# 原始数据
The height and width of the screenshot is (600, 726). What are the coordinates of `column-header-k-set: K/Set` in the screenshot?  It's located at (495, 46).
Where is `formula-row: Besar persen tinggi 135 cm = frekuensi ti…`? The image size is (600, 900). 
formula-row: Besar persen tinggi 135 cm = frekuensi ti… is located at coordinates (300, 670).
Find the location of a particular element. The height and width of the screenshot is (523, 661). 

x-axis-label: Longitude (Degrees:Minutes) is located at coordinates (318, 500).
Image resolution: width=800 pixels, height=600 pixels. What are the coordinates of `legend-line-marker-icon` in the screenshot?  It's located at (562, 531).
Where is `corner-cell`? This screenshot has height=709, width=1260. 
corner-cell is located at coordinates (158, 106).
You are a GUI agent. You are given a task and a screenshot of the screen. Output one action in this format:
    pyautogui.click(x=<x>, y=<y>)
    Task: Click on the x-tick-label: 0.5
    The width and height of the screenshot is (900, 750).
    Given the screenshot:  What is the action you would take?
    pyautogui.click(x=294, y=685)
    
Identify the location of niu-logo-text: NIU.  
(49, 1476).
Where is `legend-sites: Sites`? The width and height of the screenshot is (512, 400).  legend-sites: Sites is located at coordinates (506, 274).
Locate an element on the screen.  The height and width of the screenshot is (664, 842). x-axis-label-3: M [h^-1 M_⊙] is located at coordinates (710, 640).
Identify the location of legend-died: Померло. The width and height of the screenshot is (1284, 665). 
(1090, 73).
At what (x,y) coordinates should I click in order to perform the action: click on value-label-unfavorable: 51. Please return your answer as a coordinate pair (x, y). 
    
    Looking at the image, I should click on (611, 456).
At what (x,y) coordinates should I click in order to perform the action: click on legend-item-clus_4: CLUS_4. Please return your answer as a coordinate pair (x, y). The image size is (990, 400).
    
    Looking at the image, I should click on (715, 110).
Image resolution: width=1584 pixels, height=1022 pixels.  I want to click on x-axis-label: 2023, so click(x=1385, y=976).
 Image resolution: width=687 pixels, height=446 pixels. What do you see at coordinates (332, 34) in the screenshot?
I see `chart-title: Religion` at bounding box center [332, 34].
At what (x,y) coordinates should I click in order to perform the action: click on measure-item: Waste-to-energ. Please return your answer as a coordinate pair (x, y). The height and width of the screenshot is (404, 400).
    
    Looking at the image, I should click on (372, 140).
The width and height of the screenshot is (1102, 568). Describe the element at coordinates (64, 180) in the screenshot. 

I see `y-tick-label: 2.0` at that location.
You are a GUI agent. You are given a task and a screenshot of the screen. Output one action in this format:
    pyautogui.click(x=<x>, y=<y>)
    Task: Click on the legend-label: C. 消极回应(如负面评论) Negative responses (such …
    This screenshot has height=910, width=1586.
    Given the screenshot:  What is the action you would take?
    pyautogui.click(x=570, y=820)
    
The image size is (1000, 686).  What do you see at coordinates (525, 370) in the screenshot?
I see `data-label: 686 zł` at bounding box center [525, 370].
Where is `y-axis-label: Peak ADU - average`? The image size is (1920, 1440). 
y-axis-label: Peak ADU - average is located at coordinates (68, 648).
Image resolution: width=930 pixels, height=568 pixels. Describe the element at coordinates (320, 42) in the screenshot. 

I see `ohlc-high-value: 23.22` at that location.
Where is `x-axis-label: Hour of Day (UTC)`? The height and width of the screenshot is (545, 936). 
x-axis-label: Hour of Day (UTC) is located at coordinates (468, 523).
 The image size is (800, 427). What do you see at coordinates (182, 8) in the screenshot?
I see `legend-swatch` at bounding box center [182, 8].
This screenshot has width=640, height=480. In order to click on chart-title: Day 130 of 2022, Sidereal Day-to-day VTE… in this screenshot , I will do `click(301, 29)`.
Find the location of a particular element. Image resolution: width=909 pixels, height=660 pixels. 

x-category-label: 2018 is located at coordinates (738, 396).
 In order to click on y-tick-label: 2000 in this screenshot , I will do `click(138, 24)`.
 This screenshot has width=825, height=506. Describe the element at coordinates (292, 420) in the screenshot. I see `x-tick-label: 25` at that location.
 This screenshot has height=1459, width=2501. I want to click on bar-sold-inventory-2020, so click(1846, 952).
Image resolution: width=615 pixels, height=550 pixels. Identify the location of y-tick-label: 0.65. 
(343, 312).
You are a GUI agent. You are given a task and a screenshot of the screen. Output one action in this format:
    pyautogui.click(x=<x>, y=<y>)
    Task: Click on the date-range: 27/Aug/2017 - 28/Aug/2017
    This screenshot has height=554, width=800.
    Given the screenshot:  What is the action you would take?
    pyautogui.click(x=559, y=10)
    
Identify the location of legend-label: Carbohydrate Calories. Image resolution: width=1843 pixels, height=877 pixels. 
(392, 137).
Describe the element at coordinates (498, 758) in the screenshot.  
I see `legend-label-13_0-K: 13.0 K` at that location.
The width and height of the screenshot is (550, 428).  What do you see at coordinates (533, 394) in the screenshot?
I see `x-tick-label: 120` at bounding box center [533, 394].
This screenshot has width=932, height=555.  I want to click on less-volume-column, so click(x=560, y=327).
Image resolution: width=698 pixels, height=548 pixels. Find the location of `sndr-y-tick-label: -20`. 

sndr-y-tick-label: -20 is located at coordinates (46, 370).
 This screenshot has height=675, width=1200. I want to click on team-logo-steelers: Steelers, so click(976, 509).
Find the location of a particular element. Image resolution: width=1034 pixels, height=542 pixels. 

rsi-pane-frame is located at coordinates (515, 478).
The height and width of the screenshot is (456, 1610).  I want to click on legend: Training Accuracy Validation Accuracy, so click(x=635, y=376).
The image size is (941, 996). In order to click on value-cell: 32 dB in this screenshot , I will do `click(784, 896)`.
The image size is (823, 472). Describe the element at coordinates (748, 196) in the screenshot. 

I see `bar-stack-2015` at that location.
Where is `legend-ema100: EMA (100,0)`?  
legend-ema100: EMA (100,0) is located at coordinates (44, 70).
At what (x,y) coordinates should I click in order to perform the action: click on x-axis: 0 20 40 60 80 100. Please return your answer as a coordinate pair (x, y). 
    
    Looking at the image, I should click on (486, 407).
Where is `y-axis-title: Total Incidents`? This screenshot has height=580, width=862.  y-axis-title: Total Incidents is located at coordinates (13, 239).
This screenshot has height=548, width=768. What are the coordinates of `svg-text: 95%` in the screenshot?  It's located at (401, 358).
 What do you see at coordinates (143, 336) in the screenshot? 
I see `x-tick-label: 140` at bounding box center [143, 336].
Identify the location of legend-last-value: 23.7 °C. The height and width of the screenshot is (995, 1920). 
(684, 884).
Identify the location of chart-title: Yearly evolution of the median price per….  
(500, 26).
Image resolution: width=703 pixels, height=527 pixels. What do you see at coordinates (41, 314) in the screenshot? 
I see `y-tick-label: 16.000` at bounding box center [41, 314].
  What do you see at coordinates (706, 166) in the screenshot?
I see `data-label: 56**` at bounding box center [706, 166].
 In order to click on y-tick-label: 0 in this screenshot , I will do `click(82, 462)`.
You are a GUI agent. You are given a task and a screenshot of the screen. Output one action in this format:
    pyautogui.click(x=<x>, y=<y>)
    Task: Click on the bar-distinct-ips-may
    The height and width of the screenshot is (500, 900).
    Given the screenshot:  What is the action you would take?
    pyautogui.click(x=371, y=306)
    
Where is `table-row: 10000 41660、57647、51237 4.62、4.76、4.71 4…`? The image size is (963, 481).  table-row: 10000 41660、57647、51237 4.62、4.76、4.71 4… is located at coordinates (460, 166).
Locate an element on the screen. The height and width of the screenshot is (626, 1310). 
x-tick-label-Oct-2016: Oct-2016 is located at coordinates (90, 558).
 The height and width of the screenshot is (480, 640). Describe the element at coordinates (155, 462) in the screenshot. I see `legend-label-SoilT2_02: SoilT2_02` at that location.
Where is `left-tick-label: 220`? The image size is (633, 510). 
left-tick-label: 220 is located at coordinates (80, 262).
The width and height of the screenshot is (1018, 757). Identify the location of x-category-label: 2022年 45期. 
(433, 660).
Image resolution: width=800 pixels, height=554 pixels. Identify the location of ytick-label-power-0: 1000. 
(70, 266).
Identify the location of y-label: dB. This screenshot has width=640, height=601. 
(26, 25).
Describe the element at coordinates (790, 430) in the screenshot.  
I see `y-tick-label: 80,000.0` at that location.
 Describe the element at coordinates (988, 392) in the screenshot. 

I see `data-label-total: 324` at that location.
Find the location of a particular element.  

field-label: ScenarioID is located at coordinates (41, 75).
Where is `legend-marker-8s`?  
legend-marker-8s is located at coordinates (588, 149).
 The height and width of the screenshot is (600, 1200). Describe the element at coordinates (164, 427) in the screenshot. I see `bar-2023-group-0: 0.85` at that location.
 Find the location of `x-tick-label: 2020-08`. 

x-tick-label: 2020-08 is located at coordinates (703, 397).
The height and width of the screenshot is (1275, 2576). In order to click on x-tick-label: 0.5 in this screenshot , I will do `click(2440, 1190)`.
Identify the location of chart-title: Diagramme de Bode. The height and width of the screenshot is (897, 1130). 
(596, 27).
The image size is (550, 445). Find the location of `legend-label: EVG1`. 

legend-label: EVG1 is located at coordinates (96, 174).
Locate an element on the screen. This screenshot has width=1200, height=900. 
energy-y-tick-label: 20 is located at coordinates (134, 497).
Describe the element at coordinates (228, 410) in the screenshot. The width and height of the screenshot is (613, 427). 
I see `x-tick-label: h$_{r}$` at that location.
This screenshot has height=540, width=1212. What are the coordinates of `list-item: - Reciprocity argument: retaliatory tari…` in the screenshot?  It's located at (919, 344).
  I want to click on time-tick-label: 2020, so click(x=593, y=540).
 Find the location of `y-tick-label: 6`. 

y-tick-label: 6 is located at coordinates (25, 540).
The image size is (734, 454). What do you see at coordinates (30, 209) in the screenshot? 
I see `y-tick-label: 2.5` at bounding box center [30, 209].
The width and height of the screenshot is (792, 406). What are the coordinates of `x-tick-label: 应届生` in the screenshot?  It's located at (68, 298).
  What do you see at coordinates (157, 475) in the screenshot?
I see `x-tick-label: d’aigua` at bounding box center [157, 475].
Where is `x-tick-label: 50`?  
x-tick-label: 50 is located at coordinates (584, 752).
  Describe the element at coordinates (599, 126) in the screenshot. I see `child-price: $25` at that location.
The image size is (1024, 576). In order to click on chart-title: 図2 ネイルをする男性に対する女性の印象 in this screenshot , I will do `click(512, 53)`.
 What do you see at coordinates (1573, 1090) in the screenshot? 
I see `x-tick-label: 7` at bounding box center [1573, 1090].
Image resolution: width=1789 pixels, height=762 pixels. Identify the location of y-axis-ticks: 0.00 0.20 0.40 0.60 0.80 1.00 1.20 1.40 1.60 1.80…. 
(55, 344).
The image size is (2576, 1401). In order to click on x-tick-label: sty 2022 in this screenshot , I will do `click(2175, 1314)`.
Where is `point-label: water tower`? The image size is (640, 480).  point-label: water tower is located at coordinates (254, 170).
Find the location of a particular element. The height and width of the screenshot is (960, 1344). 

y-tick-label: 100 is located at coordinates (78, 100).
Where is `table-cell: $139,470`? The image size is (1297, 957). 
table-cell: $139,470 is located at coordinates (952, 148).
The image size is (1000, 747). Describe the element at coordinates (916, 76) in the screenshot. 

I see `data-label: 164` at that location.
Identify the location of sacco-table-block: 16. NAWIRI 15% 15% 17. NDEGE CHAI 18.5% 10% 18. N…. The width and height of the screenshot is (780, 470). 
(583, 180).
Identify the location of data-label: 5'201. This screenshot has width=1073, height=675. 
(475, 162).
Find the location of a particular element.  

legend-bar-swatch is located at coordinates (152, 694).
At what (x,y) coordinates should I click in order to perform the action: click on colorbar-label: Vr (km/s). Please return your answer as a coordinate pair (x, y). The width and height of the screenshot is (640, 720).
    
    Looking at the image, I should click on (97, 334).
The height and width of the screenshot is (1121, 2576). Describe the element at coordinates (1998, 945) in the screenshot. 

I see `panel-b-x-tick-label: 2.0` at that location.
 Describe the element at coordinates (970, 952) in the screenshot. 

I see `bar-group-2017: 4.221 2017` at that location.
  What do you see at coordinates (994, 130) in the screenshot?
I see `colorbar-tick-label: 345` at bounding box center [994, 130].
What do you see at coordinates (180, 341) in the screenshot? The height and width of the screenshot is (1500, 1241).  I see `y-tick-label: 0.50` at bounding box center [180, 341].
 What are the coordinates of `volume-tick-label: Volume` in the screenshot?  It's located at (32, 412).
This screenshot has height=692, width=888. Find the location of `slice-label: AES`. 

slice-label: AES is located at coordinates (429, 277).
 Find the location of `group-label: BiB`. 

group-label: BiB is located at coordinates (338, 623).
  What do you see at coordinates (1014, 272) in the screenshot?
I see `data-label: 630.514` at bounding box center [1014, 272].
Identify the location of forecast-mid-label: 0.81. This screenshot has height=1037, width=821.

# 待解问题
从含有“Image resolution: width=800 pixels, height=554”的那一行开始，到含有“I want to click on time-tick-label: 2020, so”的那一行为止，首尾两行均包括在内，把这些行改写为 JSON 字符串列表，每行对应一个字符串，空行不计。

# 你的解答
[
  "Image resolution: width=800 pixels, height=554 pixels. Identify the location of ytick-label-power-0: 1000. ",
  "(70, 266).",
  "Identify the location of y-label: dB. This screenshot has width=640, height=601. ",
  "(26, 25).",
  "Describe the element at coordinates (790, 430) in the screenshot.  ",
  "I see `y-tick-label: 80,000.0` at that location.",
  " Describe the element at coordinates (988, 392) in the screenshot. ",
  "I see `data-label-total: 324` at that location.",
  "Find the location of a particular element.  ",
  "field-label: ScenarioID is located at coordinates (41, 75).",
  "Where is `legend-marker-8s`?  ",
  "legend-marker-8s is located at coordinates (588, 149).",
  " The height and width of the screenshot is (600, 1200). Describe the element at coordinates (164, 427) in the screenshot. I see `bar-2023-group-0: 0.85` at that location.",
  " Find the location of `x-tick-label: 2020-08`. ",
  "x-tick-label: 2020-08 is located at coordinates (703, 397).",
  "The height and width of the screenshot is (1275, 2576). In order to click on x-tick-label: 0.5 in this screenshot , I will do `click(2440, 1190)`.",
  "Identify the location of chart-title: Diagramme de Bode. The height and width of the screenshot is (897, 1130). ",
  "(596, 27).",
  "The image size is (550, 445). Find the location of `legend-label: EVG1`. ",
  "legend-label: EVG1 is located at coordinates (96, 174).",
  "Locate an element on the screen. This screenshot has width=1200, height=900. ",
  "energy-y-tick-label: 20 is located at coordinates (134, 497).",
  "Describe the element at coordinates (228, 410) in the screenshot. The width and height of the screenshot is (613, 427). ",
  "I see `x-tick-label: h$_{r}$` at that location.",
  "This screenshot has height=540, width=1212. What are the coordinates of `list-item: - Reciprocity argument: retaliatory tari…` in the screenshot?  It's located at (919, 344).",
  "  I want to click on time-tick-label: 2020, so click(x=593, y=540)."
]